(Collected data)
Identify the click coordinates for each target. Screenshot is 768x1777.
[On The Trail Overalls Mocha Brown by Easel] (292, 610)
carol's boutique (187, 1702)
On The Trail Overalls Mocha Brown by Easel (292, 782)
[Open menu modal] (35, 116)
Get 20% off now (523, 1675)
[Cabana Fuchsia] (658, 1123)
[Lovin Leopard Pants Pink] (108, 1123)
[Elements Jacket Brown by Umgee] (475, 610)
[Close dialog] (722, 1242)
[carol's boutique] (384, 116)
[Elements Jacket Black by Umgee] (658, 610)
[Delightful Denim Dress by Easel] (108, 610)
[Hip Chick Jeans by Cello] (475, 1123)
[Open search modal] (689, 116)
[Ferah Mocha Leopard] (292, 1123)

==

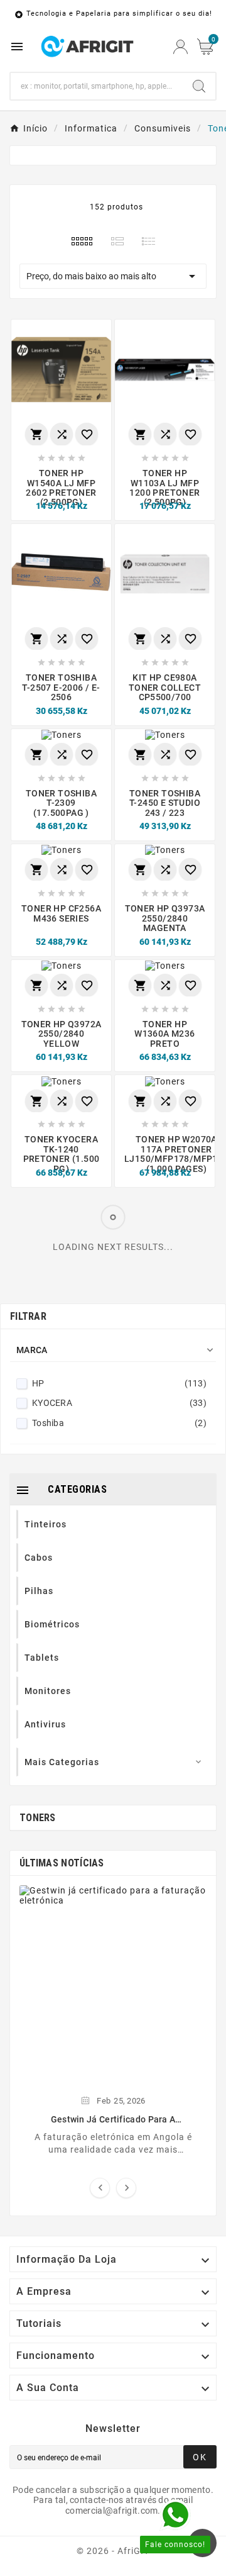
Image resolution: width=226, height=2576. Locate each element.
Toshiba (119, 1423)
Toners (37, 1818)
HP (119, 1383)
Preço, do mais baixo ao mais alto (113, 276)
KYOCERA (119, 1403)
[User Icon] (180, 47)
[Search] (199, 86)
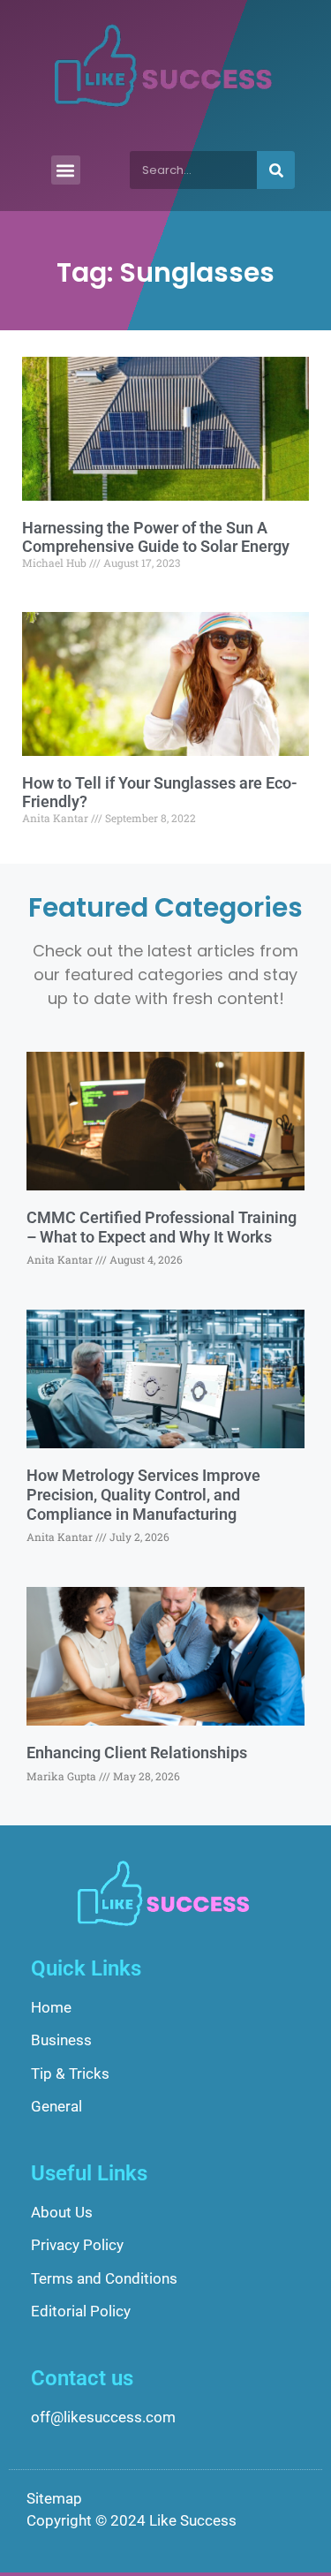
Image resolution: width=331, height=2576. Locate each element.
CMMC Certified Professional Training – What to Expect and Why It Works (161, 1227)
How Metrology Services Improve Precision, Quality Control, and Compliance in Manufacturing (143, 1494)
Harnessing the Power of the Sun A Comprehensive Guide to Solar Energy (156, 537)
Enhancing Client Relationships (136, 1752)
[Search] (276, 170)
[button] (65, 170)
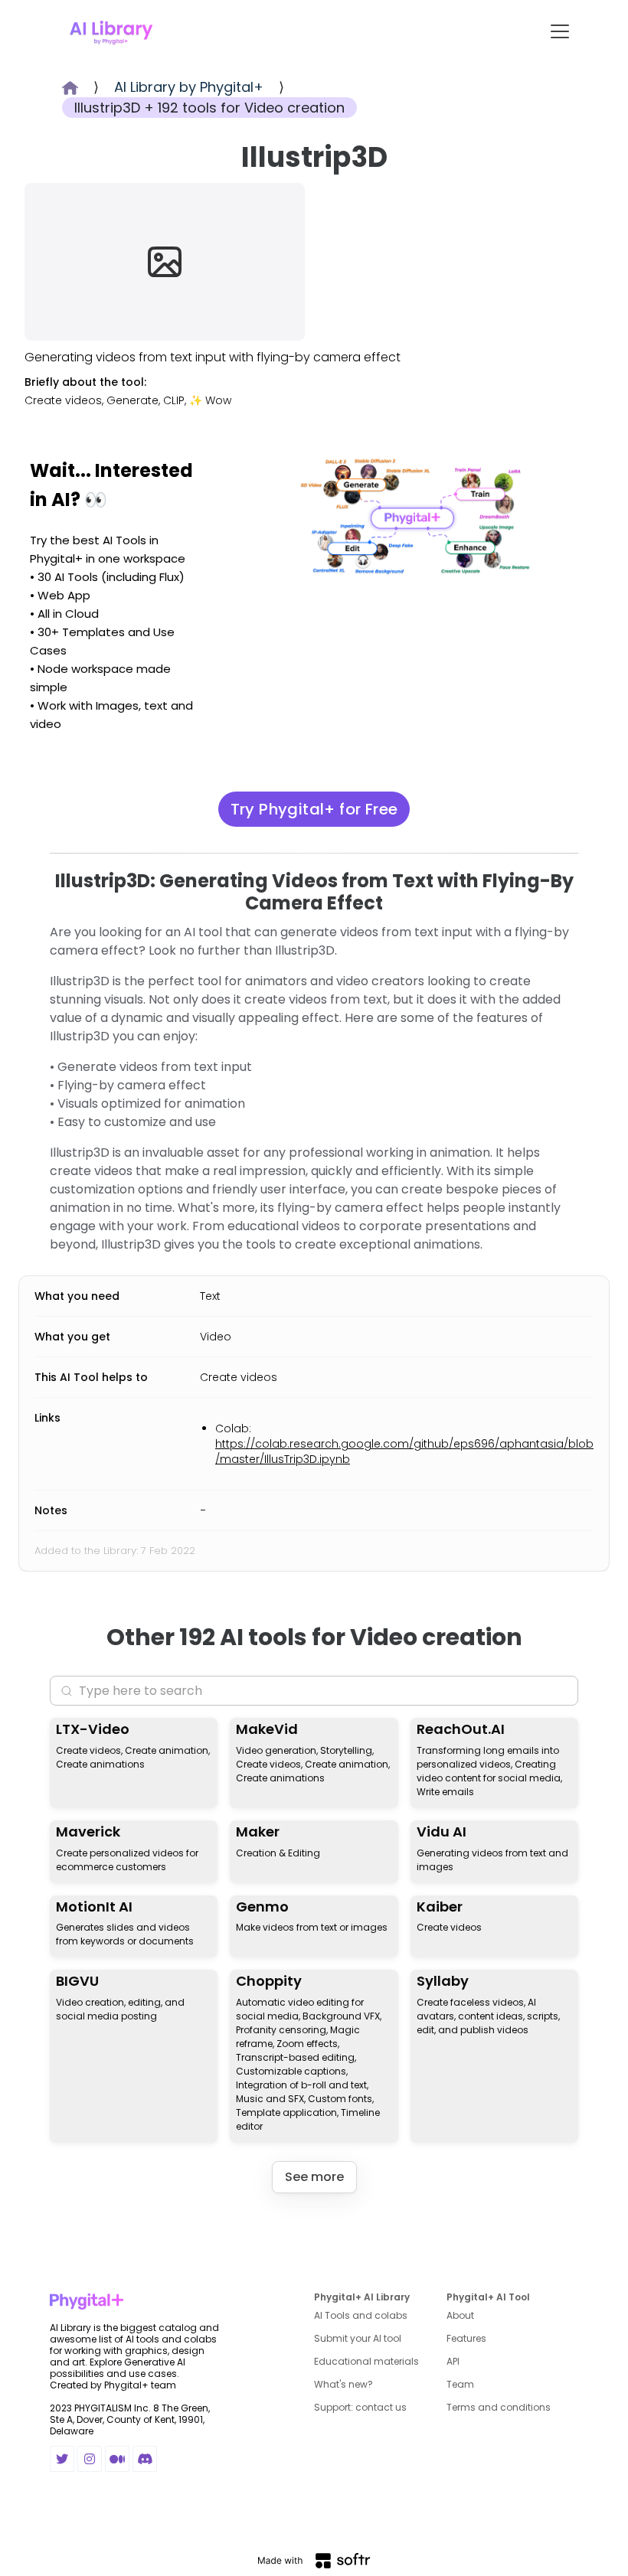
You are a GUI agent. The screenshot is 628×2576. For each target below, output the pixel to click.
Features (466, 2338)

--

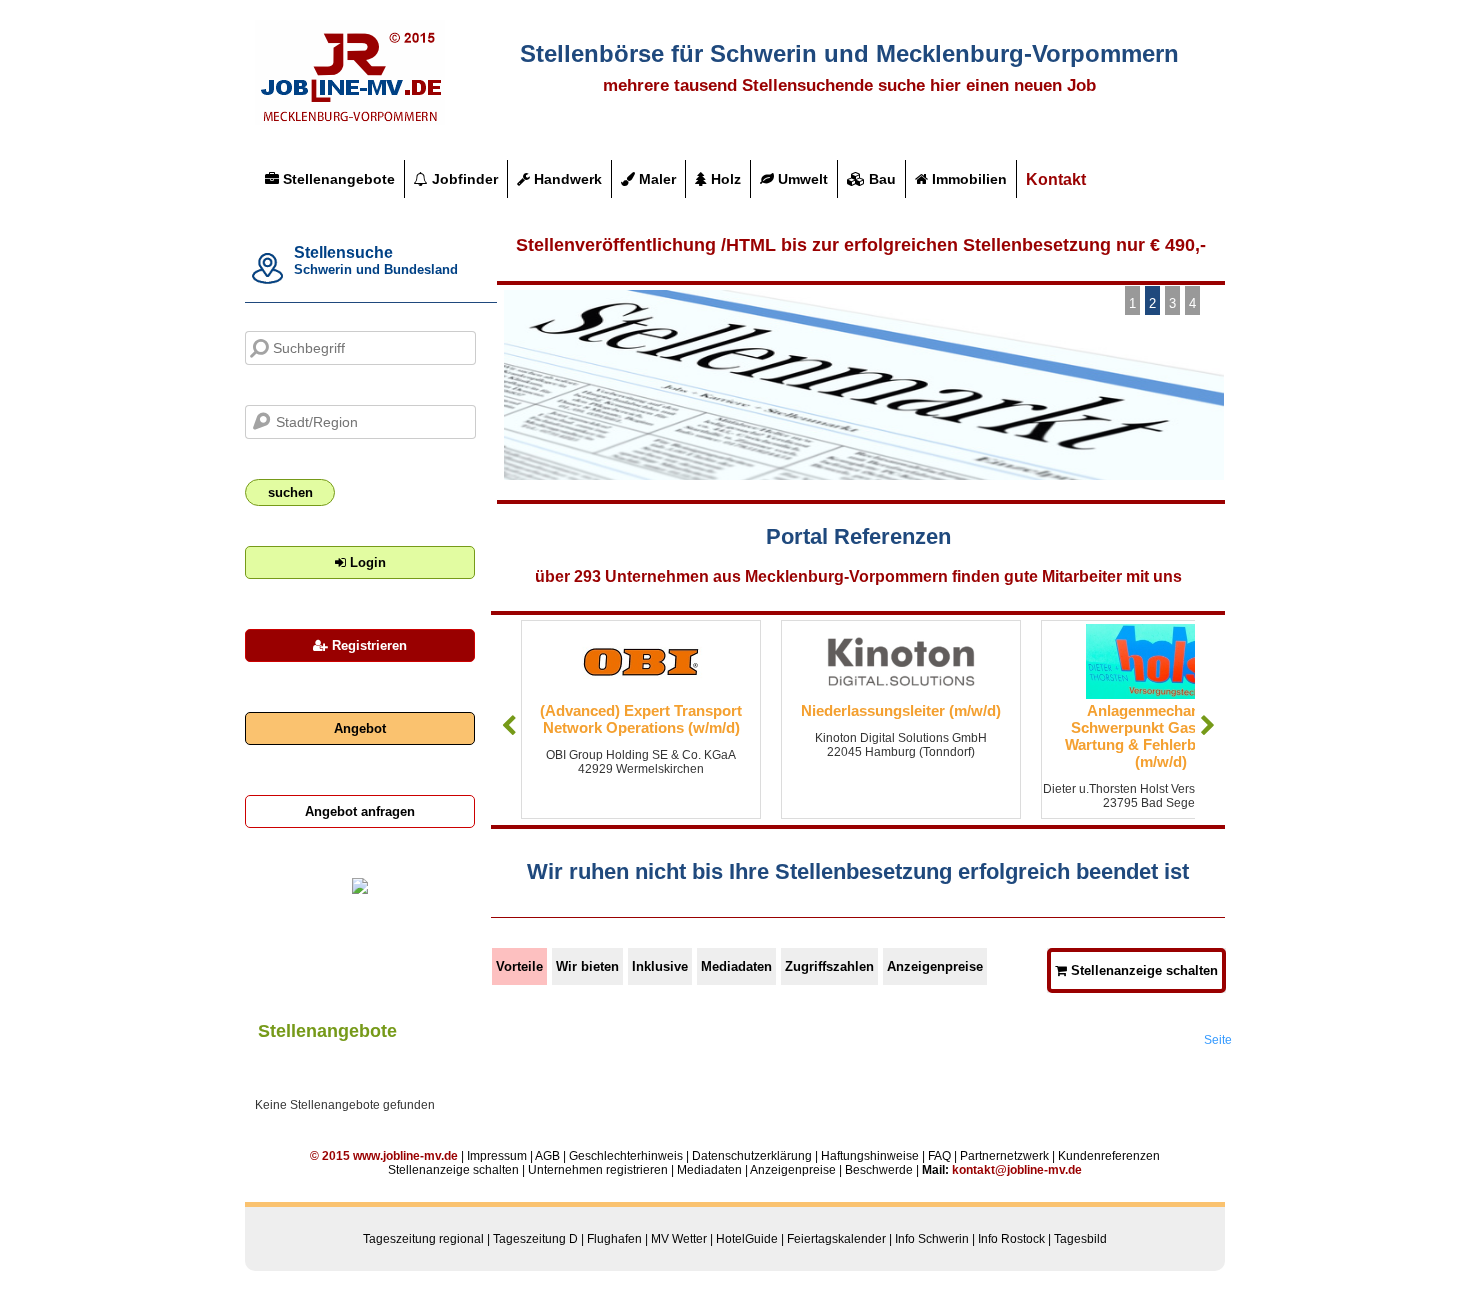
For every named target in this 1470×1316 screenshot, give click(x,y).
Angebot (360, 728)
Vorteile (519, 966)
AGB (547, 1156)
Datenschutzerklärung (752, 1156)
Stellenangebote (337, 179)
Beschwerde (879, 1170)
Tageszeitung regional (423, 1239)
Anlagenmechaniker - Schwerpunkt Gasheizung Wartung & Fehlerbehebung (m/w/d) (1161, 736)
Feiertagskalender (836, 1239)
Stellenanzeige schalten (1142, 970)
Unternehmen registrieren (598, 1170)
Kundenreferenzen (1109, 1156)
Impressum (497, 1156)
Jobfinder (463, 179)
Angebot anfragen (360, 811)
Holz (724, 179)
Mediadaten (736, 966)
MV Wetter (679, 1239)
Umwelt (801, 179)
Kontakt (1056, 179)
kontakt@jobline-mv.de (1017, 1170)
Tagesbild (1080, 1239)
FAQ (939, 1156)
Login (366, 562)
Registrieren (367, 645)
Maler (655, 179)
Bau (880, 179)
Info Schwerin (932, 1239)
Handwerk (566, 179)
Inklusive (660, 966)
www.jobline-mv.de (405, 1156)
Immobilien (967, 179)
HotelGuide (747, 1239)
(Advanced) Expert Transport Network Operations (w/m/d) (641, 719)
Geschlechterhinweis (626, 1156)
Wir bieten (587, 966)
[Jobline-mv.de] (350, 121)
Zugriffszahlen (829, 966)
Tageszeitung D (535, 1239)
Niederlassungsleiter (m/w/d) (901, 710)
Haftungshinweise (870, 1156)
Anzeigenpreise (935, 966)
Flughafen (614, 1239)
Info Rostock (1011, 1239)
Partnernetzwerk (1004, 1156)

* Exercise brief
Please go through the data above and copy each line containing the word "Trail".

* Task answer
[On The Trail Overalls Mocha Brown by Easel] (292, 610)
On The Trail Overalls Mocha Brown by Easel (292, 782)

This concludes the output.